Author Interview: Dutch Henry

Dutch Henry is a freelance writer and novelist who resides in Virginia with his wife of 35 years, horse, dogs, cats and chickens. He is also a staff writer for the American Competitive Trail Horse Association (ACTHA). You can find Dutch on the Web at

We'll Have The Summer: The doctors say she’ll be gone by fall, but they have one last summer. One hot summer to consummate a lifetime of love, to cry together, laugh together … remember together. When a troubled teenage girl and an injured horse turn to them for help, Mary and Sam Holt find enough room in their own large and breaking hearts to show the girl life’s glories and restore a champion’s will. We’ll Have The Summer is a magnificent story about life, love, and horses.

Welcome, Dutch! Thanks for stopping by. Everyone who has read We'll Have the Summer says the same thing--that it's a touching story and a box of tissues is required while reading it. As a male, how tough was it for you to reach deep down inside and write a compelling story about love and loss?

When I wrote We'll Have The Summer, I wanted to write a story about an uncommon love so enduring it could overcome insurmountable obstacles. I believe in the power of love. I really don't believe this is a story about loss. But it is about love. In her review Carole Herder (Owner of Horse & Rider Inc.) said, "Everyone who has felt the bitter sweet pull of love and loss should read this book."”So perhaps it is about loss as well, but I think my strength to write it came from the love between Mary and Sam.

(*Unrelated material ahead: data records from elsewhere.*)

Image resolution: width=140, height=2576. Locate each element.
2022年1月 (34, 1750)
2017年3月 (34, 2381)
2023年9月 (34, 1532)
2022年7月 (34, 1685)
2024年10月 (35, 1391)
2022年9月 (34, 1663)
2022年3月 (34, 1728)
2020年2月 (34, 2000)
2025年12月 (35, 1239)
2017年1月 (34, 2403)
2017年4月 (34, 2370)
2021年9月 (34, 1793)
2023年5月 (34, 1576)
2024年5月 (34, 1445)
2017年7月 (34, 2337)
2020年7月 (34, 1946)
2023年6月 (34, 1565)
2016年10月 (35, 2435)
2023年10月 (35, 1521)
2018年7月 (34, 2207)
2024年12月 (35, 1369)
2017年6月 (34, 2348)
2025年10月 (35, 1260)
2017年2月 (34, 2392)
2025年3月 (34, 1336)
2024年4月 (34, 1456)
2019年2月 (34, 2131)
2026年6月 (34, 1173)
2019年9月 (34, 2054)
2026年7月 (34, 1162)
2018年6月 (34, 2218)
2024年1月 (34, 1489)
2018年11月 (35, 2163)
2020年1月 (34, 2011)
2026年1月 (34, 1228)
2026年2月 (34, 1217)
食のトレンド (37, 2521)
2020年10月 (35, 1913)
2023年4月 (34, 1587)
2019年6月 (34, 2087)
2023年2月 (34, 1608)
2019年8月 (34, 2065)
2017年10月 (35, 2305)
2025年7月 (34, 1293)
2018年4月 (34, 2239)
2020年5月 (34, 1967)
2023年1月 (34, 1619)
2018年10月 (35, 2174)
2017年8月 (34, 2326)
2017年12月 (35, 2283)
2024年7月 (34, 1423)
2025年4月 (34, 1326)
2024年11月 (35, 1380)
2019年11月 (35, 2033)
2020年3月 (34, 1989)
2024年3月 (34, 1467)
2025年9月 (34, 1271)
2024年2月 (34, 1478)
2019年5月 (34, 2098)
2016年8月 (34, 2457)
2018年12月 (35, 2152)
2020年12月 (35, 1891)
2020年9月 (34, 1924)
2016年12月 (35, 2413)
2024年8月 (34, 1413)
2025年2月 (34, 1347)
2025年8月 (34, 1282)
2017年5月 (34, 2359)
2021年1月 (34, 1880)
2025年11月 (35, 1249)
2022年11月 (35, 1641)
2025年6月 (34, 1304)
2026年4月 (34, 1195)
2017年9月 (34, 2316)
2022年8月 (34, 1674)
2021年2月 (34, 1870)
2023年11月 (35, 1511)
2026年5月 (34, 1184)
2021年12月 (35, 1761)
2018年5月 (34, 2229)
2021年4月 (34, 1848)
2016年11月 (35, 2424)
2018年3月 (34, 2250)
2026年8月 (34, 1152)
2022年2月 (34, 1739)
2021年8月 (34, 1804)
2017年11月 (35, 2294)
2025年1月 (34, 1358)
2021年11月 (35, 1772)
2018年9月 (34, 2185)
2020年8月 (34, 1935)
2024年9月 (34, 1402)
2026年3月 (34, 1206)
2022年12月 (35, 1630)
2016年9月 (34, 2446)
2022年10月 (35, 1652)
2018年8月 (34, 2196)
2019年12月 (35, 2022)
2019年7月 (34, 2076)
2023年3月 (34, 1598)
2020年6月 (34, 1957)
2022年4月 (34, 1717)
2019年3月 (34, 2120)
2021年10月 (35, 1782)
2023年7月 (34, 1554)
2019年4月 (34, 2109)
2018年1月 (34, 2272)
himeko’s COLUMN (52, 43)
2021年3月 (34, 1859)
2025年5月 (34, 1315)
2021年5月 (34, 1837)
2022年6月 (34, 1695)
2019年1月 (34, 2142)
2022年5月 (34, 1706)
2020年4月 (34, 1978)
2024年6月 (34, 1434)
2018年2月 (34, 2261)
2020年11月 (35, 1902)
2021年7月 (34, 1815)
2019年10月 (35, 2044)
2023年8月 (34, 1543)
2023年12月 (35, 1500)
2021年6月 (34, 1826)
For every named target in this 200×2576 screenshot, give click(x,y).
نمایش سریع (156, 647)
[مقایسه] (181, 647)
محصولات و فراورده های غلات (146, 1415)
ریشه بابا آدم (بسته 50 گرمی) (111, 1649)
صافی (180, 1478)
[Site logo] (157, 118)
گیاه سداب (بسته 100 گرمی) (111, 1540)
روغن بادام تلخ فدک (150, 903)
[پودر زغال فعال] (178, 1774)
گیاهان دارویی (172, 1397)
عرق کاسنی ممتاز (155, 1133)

I don't really believe the feelings about love and loss are gender specific. My love for my wife and our long wonderful life together certainly effected my thoughts as I wrote.We've had 35 years of experiences, good and bad, and I pulled from that ... And besides, I'm a very emotional guy ...

Horses play a big role in this story. Can you tell us a little about that role? And what role do horses play in your own life?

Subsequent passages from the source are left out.